__Excerpt__:
- - - -
A GEPIA analysis on full-length (FL) and short-length (SL) isoforms of BCLAF1 in AML patients compared to healthy controls. B PCR analysis of FL and SL isoform expression in three leukemia cell lines (U937, K562, NB4). C PCR analysis performed on our cohort of 36 AML patients and one CD34⁺ healthy donor. D PCR and Western blot analyses of BCLAF1 expression in U937 cells treated with SAHA (5 µM) for 6, 24, and 48 h. E PCR analysis of nascent RNA in U937 cells after 6 and 24 h of SAHA treatment (5 µM). F PCR analysis of BCLAF1 expression in U937 cells treated for 24 h with SAHA (5 µM), EML951 (5 µM), SGI-1027 (10 µM), and GSK3685032 (10 µM). Values are presented as the mean ± SEM. Significance was defined as a p-value < 0.05, indicated by asterisks in the figures (* = p < 0.05, ** = p < 0.01, *** = p < 0.001, **** = p < 0.0001).
- - - -
__Available data__:
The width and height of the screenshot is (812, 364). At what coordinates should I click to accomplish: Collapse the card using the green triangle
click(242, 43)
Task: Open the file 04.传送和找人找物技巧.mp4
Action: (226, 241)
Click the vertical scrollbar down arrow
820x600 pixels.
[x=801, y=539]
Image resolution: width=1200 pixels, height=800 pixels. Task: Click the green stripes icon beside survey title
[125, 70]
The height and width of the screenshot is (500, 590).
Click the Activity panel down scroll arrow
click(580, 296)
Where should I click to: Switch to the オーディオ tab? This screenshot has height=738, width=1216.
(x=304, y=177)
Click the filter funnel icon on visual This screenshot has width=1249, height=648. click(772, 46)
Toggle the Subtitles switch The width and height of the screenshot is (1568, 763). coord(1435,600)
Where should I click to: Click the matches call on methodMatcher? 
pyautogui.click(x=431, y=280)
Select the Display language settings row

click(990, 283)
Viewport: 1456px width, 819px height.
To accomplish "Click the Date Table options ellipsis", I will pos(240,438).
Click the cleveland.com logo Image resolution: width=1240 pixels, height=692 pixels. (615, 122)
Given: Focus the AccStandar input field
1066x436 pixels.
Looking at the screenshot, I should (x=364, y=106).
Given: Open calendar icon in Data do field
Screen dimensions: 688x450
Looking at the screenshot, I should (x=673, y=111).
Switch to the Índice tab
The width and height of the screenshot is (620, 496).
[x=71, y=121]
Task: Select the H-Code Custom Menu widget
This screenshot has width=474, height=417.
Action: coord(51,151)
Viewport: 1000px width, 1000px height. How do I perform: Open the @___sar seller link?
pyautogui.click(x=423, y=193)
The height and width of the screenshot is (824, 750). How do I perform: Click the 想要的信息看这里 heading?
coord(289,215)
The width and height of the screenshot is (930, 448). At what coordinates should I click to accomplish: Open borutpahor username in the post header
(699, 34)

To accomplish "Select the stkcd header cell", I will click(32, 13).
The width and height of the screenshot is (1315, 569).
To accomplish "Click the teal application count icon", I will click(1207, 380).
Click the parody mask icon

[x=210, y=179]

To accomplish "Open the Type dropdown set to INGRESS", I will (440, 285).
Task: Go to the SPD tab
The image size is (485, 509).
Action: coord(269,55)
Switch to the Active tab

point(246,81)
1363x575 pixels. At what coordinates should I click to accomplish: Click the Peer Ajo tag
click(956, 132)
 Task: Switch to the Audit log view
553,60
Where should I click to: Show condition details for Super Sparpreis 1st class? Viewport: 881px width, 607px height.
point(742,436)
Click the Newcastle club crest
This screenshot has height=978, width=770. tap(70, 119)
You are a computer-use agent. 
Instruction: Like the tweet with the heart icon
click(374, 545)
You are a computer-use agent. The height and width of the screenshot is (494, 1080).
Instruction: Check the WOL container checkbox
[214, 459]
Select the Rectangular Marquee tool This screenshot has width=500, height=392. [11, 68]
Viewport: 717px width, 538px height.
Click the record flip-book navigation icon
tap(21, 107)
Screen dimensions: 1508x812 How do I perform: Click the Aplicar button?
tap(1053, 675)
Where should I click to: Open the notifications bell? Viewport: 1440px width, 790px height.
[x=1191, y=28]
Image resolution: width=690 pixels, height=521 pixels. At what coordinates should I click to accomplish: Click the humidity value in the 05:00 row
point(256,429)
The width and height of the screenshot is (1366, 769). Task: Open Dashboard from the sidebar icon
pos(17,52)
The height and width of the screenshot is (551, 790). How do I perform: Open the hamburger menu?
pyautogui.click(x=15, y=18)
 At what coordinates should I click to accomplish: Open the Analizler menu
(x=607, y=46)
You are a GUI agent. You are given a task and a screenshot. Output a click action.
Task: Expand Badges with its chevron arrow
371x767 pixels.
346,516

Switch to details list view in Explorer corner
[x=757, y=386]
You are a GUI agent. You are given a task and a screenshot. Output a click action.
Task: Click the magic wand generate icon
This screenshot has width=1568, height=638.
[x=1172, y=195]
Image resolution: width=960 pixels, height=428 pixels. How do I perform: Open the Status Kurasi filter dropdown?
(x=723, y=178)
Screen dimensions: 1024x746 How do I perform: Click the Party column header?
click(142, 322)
- - - -
__Action item__:
Rewrite everything in the figure legend above from "A GEPIA analysis" down to "p < 0.0001).", substituting "vorinostat" for every "SAHA".

__Answer to the problem__:
A GEPIA analysis on full-length (FL) and short-length (SL) isoforms of BCLAF1 in AML patients compared to healthy controls. B PCR analysis of FL and SL isoform expression in three leukemia cell lines (U937, K562, NB4). C PCR analysis performed on our cohort of 36 AML patients and one CD34⁺ healthy donor. D PCR and Western blot analyses of BCLAF1 expression in U937 cells treated with vorinostat (5 µM) for 6, 24, and 48 h. E PCR analysis of nascent RNA in U937 cells after 6 and 24 h of vorinostat treatment (5 µM). F PCR analysis of BCLAF1 expression in U937 cells treated for 24 h with vorinostat (5 µM), EML951 (5 µM), SGI-1027 (10 µM), and GSK3685032 (10 µM). Values are presented as the mean ± SEM. Significance was defined as a p-value < 0.05, indicated by asterisks in the figures (* = p < 0.05, ** = p < 0.01, *** = p < 0.001, **** = p < 0.0001).